Copy out each line below that contains the string "FürthWiki". The match is case-sensitive.

-- Begin --

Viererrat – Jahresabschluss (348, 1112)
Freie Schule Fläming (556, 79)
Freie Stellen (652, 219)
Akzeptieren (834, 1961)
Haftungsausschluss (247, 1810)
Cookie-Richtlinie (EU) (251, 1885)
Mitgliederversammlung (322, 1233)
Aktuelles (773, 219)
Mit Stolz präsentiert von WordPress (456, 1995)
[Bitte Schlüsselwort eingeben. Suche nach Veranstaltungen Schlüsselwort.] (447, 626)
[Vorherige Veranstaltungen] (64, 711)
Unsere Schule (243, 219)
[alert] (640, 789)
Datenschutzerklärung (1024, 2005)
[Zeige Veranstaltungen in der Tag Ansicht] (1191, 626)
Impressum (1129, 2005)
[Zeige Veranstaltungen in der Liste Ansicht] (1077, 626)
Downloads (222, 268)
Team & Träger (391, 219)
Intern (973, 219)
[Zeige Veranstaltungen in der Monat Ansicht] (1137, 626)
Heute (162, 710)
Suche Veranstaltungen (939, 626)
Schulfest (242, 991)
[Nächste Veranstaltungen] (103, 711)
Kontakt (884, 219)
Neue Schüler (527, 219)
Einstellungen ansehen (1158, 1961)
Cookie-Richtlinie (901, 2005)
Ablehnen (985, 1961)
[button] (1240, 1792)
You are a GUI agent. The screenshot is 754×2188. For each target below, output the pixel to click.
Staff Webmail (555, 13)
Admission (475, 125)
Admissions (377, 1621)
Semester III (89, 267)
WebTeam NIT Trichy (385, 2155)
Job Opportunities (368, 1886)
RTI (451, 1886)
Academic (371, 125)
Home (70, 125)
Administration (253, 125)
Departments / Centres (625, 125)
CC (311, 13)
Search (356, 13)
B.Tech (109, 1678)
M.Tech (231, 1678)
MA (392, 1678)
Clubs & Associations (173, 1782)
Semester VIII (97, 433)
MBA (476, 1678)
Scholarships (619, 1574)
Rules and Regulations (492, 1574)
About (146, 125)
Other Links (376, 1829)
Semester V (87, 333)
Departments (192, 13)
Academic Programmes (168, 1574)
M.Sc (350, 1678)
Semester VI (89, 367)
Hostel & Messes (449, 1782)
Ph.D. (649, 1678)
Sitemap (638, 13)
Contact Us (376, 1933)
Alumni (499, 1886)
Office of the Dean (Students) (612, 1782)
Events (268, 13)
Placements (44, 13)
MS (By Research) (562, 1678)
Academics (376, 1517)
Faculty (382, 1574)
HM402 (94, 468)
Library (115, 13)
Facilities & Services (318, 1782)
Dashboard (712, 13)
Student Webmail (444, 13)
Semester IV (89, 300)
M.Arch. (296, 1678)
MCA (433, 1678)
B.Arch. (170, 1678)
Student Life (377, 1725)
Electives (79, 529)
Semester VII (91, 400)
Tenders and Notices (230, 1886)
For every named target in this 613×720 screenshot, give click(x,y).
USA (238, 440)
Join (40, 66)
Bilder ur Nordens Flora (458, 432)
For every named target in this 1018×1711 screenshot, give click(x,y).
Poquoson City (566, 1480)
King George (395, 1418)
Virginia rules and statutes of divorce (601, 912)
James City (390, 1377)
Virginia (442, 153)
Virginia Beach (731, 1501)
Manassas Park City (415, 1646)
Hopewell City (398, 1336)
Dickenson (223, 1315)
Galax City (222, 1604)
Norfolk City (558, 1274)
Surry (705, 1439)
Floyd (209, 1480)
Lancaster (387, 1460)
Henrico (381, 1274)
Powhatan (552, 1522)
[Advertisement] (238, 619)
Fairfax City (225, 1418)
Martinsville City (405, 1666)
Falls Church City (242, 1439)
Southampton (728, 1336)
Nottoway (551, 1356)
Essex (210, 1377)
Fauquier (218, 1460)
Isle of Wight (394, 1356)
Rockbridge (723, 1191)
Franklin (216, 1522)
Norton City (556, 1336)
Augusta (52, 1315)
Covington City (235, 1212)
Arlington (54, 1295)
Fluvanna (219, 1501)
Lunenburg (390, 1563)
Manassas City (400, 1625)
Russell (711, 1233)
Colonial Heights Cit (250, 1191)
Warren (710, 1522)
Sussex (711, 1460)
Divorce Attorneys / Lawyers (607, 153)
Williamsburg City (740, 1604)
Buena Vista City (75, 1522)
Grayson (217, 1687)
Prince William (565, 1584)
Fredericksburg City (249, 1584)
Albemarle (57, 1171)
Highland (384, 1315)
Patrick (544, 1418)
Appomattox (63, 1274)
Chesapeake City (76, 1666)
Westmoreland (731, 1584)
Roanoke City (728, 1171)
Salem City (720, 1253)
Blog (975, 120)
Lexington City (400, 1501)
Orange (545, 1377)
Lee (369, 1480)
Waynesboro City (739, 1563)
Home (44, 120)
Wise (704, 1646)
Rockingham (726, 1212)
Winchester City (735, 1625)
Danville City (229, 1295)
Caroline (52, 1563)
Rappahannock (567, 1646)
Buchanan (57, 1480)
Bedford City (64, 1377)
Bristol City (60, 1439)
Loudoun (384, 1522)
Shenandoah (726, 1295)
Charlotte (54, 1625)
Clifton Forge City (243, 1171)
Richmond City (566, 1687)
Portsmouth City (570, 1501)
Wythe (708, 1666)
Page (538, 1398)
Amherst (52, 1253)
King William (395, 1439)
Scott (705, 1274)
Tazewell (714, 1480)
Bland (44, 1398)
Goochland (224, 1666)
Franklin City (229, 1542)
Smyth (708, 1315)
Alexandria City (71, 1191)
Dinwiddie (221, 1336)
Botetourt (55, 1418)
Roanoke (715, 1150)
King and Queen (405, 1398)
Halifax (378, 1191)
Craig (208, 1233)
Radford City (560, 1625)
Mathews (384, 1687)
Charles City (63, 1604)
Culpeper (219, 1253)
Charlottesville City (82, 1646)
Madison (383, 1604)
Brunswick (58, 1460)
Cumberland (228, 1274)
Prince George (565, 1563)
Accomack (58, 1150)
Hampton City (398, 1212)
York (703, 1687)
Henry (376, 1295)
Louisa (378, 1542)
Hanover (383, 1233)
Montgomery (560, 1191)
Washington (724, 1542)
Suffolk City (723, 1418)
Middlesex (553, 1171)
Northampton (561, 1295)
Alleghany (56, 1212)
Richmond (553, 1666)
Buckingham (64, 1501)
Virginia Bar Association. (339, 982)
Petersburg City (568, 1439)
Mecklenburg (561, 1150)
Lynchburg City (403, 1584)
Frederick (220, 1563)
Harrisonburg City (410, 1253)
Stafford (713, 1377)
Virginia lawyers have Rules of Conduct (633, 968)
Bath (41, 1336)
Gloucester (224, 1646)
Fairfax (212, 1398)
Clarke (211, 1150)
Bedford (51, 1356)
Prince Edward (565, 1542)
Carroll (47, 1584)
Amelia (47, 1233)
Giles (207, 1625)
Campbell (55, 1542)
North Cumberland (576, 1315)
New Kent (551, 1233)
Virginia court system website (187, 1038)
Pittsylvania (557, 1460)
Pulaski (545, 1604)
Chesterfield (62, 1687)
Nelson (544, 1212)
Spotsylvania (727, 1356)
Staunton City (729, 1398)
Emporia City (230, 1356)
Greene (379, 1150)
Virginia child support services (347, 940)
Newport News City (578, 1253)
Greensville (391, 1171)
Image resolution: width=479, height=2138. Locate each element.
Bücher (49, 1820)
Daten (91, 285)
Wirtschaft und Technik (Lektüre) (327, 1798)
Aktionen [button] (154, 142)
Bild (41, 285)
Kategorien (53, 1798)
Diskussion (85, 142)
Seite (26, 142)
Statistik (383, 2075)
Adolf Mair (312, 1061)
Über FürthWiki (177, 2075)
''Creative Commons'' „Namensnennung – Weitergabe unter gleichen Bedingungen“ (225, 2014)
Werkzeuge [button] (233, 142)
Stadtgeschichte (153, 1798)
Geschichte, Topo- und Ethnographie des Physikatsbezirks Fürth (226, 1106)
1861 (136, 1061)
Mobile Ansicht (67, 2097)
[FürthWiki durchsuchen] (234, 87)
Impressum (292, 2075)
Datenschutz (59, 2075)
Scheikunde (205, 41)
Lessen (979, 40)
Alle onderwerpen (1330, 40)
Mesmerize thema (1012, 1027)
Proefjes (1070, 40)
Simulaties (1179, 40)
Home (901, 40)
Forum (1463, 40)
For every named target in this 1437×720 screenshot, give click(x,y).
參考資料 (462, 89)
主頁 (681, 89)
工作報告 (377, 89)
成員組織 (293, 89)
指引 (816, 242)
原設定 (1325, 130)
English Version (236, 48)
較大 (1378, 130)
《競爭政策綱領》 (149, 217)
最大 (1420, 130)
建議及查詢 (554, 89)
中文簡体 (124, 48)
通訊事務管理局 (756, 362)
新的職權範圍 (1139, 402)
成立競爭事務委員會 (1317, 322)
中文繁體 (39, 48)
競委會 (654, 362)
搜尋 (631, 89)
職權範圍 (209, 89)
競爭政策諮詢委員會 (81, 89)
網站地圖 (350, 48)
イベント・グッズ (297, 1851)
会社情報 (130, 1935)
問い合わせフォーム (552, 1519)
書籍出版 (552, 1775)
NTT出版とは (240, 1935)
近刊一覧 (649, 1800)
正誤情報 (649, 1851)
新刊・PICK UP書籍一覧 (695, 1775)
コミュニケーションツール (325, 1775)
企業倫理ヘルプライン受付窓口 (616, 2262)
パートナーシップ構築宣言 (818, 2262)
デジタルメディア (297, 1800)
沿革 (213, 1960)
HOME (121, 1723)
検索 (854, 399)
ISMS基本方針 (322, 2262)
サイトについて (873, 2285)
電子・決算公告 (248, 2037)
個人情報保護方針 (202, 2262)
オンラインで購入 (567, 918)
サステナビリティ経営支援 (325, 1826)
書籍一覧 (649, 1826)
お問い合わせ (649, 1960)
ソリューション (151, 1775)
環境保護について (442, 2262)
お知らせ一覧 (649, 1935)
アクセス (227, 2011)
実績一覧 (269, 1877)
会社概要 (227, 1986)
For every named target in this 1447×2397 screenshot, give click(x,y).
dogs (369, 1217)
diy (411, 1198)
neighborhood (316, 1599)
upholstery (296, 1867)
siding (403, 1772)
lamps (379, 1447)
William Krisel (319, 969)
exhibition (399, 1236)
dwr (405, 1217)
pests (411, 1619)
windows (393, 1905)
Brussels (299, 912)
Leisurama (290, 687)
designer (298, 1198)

-- End --

▶ _Exercise answer_
Über FürthWiki (177, 2075)
[FürthWiki durchsuchen] (234, 87)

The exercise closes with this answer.